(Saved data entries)
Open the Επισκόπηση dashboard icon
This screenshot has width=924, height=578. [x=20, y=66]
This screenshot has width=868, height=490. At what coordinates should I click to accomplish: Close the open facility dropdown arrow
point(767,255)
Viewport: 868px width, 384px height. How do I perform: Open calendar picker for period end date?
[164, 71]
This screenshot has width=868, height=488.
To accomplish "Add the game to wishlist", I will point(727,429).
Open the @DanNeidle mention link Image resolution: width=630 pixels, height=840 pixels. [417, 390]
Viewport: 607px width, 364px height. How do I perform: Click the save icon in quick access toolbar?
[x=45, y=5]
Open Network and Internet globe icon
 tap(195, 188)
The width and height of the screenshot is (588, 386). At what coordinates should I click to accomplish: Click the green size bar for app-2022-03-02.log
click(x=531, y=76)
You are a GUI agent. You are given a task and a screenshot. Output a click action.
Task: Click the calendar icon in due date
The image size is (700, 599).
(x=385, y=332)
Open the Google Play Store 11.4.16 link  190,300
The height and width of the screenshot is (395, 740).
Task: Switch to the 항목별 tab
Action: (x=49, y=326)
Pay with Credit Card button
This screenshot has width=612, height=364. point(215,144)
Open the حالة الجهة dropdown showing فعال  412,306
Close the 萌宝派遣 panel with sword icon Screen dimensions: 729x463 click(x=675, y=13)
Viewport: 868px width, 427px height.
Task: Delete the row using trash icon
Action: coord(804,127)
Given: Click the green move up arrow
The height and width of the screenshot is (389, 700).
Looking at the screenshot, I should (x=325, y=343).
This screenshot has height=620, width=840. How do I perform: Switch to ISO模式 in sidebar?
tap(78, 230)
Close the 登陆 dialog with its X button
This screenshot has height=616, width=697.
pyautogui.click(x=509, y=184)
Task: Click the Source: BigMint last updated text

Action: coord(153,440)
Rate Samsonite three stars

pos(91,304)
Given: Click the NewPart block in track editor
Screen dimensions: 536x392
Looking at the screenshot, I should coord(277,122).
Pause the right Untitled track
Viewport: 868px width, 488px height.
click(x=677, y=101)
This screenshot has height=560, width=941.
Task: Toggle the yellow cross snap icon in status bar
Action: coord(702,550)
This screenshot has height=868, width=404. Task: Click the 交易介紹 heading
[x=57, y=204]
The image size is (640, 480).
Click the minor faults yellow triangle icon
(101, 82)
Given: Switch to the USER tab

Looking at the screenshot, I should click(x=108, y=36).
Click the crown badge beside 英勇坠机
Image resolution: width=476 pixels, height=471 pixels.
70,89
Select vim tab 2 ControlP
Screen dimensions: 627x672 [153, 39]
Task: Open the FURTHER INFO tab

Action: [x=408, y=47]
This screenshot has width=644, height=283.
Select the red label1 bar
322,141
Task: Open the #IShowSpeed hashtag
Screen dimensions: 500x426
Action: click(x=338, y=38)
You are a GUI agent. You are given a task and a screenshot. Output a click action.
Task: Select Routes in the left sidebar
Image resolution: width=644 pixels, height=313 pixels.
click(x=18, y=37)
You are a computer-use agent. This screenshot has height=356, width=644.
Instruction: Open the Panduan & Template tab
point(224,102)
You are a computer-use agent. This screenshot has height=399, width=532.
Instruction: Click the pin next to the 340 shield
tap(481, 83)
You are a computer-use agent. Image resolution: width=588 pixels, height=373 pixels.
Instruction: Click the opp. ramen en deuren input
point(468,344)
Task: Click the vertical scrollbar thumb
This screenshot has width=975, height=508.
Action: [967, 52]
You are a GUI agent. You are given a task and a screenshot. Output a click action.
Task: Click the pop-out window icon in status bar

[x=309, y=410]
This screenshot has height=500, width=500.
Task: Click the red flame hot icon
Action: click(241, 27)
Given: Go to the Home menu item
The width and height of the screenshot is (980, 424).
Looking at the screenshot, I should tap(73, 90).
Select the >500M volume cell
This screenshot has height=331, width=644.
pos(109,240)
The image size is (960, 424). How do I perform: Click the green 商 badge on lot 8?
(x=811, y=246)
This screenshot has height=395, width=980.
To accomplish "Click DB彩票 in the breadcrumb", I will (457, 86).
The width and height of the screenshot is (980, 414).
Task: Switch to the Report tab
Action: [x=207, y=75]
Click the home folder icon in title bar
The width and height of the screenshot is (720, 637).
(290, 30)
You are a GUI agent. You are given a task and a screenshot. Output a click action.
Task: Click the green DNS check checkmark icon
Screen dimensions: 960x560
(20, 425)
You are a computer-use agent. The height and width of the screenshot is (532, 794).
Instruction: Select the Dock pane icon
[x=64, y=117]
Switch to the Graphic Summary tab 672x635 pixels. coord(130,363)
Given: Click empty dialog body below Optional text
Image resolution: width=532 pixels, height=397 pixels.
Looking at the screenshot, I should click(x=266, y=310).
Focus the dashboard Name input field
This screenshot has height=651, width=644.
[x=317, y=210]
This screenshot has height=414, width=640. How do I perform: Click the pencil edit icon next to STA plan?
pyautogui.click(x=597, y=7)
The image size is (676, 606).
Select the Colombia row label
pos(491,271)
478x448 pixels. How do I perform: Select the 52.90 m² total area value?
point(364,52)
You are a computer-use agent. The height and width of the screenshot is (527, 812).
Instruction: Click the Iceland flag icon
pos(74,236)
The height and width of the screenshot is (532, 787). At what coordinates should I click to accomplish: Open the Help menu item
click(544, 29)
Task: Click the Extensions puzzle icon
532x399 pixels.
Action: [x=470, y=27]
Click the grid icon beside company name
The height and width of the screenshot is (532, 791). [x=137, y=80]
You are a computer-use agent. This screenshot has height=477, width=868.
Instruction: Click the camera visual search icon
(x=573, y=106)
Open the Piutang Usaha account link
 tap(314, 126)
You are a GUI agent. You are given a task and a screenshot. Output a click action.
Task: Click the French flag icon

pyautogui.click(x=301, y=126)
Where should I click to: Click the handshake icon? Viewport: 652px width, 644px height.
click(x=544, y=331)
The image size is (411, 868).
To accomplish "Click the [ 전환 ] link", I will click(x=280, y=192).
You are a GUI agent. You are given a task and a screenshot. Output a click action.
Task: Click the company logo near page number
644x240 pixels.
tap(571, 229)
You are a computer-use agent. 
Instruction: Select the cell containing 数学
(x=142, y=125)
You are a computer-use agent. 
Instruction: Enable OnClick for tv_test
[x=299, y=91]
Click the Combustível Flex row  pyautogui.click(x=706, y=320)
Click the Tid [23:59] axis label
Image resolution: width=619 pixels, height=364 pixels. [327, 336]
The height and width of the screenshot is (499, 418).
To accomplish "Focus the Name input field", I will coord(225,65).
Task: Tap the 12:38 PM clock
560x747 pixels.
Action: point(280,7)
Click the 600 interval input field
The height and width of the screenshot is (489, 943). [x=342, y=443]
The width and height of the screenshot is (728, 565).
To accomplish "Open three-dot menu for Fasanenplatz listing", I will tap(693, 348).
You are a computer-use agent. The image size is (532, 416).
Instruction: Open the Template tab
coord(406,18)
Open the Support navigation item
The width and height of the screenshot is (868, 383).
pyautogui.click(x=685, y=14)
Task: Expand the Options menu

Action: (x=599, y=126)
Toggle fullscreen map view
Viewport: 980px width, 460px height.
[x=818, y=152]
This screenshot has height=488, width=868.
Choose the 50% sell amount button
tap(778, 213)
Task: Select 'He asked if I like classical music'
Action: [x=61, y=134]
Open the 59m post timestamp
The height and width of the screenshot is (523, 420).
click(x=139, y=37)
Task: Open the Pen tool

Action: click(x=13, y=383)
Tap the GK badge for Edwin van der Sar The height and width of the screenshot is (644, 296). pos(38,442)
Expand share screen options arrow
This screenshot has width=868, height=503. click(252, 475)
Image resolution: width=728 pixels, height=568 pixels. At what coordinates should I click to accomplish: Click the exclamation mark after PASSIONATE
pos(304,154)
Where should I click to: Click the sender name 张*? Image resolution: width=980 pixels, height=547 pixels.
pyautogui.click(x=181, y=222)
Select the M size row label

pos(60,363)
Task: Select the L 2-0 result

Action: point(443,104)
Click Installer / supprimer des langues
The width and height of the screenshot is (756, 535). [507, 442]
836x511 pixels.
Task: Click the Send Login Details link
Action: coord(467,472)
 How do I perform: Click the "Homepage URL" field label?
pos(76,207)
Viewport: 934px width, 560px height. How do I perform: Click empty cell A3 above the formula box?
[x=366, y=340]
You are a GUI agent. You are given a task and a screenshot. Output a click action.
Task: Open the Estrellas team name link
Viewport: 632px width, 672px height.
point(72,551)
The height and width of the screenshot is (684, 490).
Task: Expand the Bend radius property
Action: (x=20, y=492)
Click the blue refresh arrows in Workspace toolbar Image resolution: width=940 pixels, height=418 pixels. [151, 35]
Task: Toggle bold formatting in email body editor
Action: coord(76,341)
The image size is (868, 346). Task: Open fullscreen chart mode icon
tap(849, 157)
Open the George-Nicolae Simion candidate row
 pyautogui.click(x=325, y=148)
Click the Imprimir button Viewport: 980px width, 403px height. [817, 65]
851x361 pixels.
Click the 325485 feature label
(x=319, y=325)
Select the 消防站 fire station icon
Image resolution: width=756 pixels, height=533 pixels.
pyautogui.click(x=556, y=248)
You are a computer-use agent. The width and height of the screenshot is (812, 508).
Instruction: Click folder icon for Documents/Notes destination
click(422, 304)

- _HOW TO COMPLETE THIS TASK_
Your reply is to repeat, unchanged, the lines above running from the one with "Image resolution: width=532" up to and including the one with "has height=477, width=868.".

- _WRITTEN RESPONSE_
Image resolution: width=532 pixels, height=397 pixels.
Looking at the screenshot, I should click(x=266, y=310).
Focus the dashboard Name input field
This screenshot has height=651, width=644.
[x=317, y=210]
This screenshot has height=414, width=640. How do I perform: Click the pencil edit icon next to STA plan?
pyautogui.click(x=597, y=7)
The image size is (676, 606).
Select the Colombia row label
pos(491,271)
478x448 pixels. How do I perform: Select the 52.90 m² total area value?
point(364,52)
You are a computer-use agent. The height and width of the screenshot is (527, 812).
Instruction: Click the Iceland flag icon
pos(74,236)
The height and width of the screenshot is (532, 787). At what coordinates should I click to accomplish: Open the Help menu item
click(544, 29)
Task: Click the Extensions puzzle icon
532x399 pixels.
Action: [x=470, y=27]
Click the grid icon beside company name
The height and width of the screenshot is (532, 791). [x=137, y=80]
You are a computer-use agent. This screenshot has height=477, width=868.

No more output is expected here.